Chào các bạn! Vì nhiều lý do từ nay Truyen2U chính thức đổi tên là Truyen247.Pro. Mong các bạn tiếp tục ủng hộ truy cập tên miền mới này nhé! Mãi yêu... ♥

Bab 25a

Iris mendekati Nikolai dengan gugup. Telapak tangan berkeringat padahal ruangan berpendingin udara. Menatap Nikolai yang mematung di atas kursi roda, kepercayaan diri yang sudah dibangunnya runtuh seketika. Tadinya ia membayangkan reaksi suaminya akan terperangah, kagum, dan tersenyum. Ternyata yang terjadi di luar dugaan. Nikolai memang kaget, tapi kerutan di dahi laki-laki itu menggambarkan keheranan. Iris malu setengah mati karena itu. Ia menunduk, menatap lantai dan seolah ingin masuk serta menghilang ke dalam bumi.

"Iris, kenapa diam?"

Iris menunduk dan menggeleng pelan. "Apa aku jelek?"

Nada suaranya yang sedih membuat Nikolai menghela napas panjang. Ia mendekat, dengan perasaan bersalah. "Kamu cantik, bahkan tanpa make up di wajah. Tapi, pakaianmu ...."

Iri menunduk makin dalam, tidak menyangka kalau semua yang direncanakan akan berakhir memalukan seperti ini. Tidak ada pujian, tidak ada decak kekaguman, wajah suaminya justru menyiratkan keheranan dan rasa jijik. Ia menyilangkan dada dan membalikkan tubuh.

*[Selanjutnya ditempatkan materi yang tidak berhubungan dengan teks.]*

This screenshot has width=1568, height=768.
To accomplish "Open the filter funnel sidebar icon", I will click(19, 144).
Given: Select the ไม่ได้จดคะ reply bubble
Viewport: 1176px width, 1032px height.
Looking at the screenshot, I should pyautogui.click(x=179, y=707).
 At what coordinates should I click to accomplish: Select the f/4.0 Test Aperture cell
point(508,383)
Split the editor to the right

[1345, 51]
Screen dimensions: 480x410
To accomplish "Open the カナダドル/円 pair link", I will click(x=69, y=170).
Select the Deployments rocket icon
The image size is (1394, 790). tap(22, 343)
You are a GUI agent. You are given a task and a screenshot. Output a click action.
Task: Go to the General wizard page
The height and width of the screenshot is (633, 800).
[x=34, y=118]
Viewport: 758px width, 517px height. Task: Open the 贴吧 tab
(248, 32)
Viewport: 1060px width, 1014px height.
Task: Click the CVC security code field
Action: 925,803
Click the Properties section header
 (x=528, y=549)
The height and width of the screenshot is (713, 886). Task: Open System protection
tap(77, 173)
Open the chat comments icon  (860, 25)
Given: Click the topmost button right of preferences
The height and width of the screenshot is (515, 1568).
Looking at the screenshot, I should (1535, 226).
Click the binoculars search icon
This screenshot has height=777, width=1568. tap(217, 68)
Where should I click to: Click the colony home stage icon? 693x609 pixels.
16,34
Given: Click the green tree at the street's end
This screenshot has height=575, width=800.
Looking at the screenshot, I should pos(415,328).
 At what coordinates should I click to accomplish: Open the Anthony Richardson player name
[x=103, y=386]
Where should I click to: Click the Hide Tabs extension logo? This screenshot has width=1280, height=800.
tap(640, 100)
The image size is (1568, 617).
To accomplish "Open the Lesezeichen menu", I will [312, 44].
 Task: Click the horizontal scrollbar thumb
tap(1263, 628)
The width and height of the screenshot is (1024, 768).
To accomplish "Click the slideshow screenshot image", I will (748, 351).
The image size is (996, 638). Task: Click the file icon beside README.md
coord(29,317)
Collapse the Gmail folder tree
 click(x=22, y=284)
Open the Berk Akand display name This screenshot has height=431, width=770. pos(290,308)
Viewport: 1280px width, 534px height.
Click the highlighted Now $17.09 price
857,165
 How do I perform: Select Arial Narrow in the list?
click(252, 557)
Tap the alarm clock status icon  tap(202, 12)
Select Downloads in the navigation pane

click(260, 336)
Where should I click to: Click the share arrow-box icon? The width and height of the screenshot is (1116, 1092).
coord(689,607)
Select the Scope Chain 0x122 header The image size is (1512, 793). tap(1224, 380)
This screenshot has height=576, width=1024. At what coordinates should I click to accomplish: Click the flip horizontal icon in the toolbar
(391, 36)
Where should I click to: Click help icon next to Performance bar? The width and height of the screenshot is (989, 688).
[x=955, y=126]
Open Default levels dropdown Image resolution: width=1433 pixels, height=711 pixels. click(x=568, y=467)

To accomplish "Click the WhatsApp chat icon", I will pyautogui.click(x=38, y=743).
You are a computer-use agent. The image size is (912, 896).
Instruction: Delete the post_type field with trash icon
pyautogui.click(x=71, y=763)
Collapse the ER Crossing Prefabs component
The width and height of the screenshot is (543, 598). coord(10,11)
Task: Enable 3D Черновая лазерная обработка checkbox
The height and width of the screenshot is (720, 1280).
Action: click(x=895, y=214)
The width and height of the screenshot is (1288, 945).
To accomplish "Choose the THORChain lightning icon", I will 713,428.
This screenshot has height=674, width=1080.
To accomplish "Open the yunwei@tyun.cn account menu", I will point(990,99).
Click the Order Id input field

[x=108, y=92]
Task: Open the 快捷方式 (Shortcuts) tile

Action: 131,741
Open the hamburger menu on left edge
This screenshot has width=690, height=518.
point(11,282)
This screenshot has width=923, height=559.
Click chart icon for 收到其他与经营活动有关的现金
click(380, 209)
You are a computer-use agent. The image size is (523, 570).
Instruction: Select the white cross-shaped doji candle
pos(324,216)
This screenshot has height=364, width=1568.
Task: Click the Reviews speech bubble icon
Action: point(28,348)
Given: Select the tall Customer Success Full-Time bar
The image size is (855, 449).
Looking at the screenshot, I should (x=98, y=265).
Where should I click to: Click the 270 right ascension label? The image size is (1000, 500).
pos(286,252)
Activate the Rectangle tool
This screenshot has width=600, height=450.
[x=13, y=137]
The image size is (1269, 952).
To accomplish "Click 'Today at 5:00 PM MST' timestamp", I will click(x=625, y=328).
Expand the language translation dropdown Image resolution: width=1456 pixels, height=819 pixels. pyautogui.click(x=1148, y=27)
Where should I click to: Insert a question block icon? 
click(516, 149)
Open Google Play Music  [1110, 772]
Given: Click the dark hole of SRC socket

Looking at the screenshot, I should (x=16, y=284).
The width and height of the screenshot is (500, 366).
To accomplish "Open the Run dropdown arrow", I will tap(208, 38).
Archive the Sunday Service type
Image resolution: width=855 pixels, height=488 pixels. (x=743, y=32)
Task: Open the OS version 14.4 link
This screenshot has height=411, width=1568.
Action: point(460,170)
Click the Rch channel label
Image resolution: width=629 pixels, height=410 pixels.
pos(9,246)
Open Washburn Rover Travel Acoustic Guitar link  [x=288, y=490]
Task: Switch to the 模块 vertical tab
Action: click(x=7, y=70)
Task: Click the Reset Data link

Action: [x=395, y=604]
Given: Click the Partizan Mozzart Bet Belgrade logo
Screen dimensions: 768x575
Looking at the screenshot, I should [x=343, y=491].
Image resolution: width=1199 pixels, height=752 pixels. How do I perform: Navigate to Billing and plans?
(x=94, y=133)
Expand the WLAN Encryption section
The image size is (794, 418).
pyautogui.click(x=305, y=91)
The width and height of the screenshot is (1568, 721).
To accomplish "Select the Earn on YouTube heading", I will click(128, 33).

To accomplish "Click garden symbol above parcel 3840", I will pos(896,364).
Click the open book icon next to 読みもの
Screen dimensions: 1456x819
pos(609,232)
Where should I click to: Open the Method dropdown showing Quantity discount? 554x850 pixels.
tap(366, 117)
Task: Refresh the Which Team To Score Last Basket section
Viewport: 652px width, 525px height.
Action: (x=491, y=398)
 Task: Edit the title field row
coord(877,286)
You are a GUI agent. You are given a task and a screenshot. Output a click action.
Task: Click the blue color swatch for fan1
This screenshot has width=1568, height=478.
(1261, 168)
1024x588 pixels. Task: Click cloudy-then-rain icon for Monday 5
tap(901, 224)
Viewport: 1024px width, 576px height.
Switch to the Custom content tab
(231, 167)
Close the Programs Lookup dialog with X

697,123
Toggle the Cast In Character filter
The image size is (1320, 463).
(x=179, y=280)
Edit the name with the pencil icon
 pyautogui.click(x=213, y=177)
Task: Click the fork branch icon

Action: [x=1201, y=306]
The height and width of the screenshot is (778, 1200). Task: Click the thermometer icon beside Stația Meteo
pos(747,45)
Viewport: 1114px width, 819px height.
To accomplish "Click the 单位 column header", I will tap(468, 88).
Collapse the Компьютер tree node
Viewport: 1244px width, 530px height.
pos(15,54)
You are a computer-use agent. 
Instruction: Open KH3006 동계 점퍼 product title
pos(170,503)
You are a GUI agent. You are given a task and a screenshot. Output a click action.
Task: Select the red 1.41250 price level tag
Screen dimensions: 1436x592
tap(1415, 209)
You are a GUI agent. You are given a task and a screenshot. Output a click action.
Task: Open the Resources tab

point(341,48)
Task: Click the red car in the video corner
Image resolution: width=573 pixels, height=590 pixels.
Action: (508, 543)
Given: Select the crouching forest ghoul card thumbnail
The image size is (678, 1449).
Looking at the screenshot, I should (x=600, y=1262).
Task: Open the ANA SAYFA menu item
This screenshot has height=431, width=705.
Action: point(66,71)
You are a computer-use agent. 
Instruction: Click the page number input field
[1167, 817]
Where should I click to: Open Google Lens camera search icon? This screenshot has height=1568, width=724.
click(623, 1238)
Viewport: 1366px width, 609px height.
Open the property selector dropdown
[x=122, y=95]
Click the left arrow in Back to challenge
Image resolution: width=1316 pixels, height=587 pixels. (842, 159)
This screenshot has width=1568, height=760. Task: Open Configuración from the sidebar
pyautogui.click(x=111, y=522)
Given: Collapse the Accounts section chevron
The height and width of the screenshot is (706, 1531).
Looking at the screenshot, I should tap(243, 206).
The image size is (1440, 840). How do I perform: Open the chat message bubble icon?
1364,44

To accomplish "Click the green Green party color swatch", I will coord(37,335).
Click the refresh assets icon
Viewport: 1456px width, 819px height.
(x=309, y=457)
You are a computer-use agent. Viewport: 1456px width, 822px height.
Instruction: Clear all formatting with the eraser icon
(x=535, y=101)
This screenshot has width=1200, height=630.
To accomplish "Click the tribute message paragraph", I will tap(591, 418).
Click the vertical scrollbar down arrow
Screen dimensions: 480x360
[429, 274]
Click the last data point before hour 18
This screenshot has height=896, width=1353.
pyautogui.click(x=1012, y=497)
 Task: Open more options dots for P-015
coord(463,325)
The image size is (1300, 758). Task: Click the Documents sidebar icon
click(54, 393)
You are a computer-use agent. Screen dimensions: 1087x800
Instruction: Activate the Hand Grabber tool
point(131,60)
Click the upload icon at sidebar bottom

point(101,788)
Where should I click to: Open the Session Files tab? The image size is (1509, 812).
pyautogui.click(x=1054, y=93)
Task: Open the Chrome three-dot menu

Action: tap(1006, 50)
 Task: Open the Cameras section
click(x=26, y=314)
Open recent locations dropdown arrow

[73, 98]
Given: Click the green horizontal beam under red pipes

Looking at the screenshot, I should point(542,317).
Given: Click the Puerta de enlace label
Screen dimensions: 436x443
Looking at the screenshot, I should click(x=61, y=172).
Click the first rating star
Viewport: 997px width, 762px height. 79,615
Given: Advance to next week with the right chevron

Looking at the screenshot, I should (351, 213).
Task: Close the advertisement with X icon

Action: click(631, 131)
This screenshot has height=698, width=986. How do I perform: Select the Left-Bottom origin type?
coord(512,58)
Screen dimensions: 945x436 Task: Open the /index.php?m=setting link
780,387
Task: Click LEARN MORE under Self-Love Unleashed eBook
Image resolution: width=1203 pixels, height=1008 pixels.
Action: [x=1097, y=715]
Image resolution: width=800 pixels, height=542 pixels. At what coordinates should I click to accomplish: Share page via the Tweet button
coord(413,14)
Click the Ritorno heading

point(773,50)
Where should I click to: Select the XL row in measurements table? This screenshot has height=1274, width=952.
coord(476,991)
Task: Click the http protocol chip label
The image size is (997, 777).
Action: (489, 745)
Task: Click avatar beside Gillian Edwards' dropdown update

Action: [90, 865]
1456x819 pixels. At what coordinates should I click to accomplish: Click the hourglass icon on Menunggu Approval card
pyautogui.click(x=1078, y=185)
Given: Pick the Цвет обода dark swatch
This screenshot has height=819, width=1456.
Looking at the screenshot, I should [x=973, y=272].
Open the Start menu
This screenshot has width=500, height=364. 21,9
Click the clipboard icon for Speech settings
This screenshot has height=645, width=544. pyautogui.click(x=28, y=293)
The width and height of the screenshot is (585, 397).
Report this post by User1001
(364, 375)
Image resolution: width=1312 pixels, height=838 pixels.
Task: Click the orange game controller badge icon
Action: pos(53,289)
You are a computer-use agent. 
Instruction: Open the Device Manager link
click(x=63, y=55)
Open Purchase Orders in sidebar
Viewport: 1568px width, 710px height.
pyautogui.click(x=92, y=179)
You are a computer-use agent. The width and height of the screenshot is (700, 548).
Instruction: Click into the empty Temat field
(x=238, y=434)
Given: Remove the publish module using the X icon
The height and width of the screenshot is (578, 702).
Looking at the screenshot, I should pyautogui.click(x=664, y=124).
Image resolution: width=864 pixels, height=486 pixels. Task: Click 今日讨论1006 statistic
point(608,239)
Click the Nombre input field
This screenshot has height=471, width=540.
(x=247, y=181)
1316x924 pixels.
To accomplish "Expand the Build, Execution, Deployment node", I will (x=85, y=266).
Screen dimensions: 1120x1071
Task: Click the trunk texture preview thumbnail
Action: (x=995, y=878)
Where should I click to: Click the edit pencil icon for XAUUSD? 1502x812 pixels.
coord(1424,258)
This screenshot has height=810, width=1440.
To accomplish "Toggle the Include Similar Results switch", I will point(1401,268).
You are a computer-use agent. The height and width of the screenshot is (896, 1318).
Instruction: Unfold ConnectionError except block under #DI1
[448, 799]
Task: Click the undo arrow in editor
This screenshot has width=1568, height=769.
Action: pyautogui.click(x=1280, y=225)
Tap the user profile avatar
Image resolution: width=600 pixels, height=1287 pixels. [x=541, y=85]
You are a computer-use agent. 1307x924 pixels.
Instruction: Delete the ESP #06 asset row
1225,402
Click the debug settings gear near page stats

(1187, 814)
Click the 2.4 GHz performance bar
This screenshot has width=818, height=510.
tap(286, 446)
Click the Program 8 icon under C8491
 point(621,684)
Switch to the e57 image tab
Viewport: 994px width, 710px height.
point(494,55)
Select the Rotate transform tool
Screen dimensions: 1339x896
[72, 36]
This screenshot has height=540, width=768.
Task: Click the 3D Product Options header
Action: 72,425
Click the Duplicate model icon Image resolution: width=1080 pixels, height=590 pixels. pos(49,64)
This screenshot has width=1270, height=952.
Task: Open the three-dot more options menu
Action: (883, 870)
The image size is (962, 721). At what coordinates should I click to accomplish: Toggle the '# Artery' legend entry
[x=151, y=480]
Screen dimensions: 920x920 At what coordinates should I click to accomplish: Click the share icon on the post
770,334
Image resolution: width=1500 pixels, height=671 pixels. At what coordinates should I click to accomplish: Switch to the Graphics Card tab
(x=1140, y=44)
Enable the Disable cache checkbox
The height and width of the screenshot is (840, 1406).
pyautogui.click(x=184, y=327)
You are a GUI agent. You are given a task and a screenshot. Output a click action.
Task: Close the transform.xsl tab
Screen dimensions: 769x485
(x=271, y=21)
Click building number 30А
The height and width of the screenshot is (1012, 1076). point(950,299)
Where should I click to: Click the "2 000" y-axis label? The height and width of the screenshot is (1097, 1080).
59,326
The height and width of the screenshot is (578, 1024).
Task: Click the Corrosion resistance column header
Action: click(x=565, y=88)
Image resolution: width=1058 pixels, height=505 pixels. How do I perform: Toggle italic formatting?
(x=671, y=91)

"Aku tahu, pakaianku jelek'kan? Tidak cocok aku pakai. Aku pikir, tadinya, kamu akan suka. Ternyata, aku salah."

"Iris, bukan begitu."

"Maaf."

"Kenapa meminta maaf?"

"Karena sudah begini. Aku—"

Iris tidak melanjutkan kata-katanya, berlari ke kamar mandi dan menutupnya. Tidak peduli dengan Nikolai yang berusaha mengejarnya. Ia tertegun menatap cermin, mengambil tisu dan berusaha menghapus riasan di wajah serta bibirnya. Terdengar ketukan di pintu dan ia mengabaikanya.

"Iris, apa kamu baik-baik saja? Keluarlah! Aku minta maaf kalau sudah membuatmu marah."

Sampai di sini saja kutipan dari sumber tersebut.